• Task brief: The result should consist solely of the line containing "Image resolution: width=818" and the lines that follow it below, each reproduced exactly, the last line included.

··· Material supplied ···

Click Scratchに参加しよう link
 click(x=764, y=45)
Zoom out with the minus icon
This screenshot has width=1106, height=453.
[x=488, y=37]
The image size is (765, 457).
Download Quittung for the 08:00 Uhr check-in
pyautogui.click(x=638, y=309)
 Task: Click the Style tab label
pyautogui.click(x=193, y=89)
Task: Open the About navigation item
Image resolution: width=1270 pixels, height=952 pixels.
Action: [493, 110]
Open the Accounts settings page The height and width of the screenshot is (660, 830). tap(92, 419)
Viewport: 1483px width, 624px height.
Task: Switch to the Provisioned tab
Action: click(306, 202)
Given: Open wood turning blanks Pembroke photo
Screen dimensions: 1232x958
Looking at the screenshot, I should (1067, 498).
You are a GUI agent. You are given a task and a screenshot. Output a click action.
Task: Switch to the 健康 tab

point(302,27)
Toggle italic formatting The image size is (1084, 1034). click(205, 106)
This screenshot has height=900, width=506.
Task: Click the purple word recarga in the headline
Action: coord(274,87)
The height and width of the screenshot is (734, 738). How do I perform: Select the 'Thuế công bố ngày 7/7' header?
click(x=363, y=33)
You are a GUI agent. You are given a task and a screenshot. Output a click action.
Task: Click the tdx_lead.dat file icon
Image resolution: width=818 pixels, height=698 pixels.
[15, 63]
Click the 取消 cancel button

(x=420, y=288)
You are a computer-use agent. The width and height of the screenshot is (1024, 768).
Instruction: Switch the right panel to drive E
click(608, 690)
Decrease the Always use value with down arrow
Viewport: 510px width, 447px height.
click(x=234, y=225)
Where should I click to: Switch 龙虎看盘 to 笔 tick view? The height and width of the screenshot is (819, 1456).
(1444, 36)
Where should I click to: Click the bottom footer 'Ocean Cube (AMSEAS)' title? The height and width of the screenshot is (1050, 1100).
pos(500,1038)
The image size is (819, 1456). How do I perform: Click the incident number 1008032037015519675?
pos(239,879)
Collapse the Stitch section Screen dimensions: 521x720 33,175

···

• Solution to this task:
Image resolution: width=818 pixels, height=698 pixels.
[15, 63]
Click the 取消 cancel button

(x=420, y=288)
You are a computer-use agent. The width and height of the screenshot is (1024, 768).
Instruction: Switch the right panel to drive E
click(608, 690)
Decrease the Always use value with down arrow
Viewport: 510px width, 447px height.
click(x=234, y=225)
Where should I click to: Switch 龙虎看盘 to 笔 tick view? The height and width of the screenshot is (819, 1456).
(1444, 36)
Where should I click to: Click the bottom footer 'Ocean Cube (AMSEAS)' title? The height and width of the screenshot is (1050, 1100).
pos(500,1038)
The image size is (819, 1456). How do I perform: Click the incident number 1008032037015519675?
pos(239,879)
Collapse the Stitch section Screen dimensions: 521x720 33,175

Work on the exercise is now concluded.